Difference-Based Deep Learning Framework for Stress Predictions in Heterogeneous Media
This work addresses a domain-specific challenge in engineering design and analysis by providing a more efficient alternative to Finite Element Analysis for stress prediction in composite materials, though it appears incremental as it builds on existing deep learning approaches.
The paper tackles the computationally expensive problem of predicting stress distributions in heterogeneous media like composite materials by introducing a novel Difference-based Neural Network (DiNN) framework that focuses on differences in stress distribution between samples, resulting in significantly enhanced accuracy, especially for models with random volume fraction and high stress concentrations.
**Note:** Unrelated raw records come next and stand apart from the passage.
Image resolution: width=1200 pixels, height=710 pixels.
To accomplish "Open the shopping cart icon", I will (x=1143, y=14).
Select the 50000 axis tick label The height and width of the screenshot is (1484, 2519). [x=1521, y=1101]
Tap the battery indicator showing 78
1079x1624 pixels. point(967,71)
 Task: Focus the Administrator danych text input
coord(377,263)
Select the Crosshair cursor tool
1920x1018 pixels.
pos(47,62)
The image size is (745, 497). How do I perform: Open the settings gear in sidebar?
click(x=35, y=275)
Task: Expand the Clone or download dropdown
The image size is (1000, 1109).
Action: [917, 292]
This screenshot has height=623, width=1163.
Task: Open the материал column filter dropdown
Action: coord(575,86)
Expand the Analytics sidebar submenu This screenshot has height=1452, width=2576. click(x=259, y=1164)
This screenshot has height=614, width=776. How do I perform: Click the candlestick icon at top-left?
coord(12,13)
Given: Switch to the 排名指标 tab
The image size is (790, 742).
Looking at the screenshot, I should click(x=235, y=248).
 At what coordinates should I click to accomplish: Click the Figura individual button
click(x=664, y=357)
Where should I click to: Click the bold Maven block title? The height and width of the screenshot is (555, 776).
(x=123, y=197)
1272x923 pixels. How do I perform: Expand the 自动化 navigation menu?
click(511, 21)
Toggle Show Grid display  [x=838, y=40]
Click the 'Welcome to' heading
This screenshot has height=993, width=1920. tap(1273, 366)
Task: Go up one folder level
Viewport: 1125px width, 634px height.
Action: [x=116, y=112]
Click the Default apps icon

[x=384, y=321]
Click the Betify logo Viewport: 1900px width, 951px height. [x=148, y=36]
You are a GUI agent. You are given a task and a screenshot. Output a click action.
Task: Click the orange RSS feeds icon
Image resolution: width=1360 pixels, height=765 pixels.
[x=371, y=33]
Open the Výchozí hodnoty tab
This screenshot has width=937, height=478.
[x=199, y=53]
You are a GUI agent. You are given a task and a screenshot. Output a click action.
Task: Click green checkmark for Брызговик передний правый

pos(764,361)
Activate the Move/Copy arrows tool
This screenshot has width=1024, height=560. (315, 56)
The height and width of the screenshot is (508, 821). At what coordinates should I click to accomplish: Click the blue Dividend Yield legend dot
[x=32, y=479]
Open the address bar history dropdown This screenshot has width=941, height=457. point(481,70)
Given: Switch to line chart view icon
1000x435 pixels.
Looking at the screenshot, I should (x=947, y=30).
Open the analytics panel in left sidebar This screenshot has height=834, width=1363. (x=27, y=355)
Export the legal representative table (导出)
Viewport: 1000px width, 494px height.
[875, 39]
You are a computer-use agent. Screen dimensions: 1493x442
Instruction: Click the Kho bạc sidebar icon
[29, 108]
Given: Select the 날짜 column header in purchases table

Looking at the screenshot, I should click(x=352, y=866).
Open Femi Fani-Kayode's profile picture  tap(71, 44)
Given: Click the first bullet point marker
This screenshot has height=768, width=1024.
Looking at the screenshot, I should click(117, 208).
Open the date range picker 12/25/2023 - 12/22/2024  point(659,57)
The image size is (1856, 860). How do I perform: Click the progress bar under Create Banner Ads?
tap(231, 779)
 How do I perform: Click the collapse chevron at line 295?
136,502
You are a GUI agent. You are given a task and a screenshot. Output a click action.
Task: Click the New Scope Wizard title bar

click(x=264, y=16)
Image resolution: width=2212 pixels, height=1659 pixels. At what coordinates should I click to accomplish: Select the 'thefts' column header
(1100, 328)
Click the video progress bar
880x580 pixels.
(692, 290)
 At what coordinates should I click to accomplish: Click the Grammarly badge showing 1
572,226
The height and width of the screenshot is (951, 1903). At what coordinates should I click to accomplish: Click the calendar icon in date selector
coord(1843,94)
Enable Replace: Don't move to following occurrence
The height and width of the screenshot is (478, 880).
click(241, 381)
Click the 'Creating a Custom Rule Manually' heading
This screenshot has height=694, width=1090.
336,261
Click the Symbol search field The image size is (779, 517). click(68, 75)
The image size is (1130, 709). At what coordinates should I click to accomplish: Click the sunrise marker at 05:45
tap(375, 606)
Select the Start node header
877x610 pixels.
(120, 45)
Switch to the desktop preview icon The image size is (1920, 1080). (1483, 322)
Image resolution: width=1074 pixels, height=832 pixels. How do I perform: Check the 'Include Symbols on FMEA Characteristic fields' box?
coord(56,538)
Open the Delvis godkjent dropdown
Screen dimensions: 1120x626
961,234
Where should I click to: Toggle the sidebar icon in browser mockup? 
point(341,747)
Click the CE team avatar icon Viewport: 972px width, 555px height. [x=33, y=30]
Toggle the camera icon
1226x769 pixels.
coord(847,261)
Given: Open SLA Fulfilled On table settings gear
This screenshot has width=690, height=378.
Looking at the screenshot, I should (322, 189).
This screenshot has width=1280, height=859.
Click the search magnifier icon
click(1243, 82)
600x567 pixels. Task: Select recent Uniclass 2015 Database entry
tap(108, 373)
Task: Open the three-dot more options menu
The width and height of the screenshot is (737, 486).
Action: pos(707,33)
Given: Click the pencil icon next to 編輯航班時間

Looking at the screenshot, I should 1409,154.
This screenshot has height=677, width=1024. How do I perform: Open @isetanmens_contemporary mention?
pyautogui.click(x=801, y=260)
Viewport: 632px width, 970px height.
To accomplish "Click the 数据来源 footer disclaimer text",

Stress analysis of heterogeneous media, like composite materials, using Finite Element Analysis (FEA) has become commonplace in design and analysis. However, determining stress distributions in heterogeneous media using FEA can be computationally expensive in situations like optimization and multi-scaling. To address this, we utilize Deep Learning for developing a set of novel Difference-based Neural Network (DiNN) frameworks based on engineering and statistics knowledge to determine stress distribution in heterogeneous media, for the first time, with special focus on discontinuous domains that manifest high stress concentrations. The novelty of our approach is that instead of directly using several FEA model geometries and stresses as inputs for training a Neural Network, as typically done previously, we focus on highlighting the differences in stress distribution between different input samples for improving the accuracy of prediction in heterogeneous media. We evaluate the performance of DiNN frameworks by considering different types of geometric models that are commonly used in the analysis of composite materials, including volume fraction and spatial randomness. Results show that the DiNN structures significantly enhance the accuracy of stress prediction compared to existing structures, especially for composite models with random volume fraction when localized high stress concentrations are present.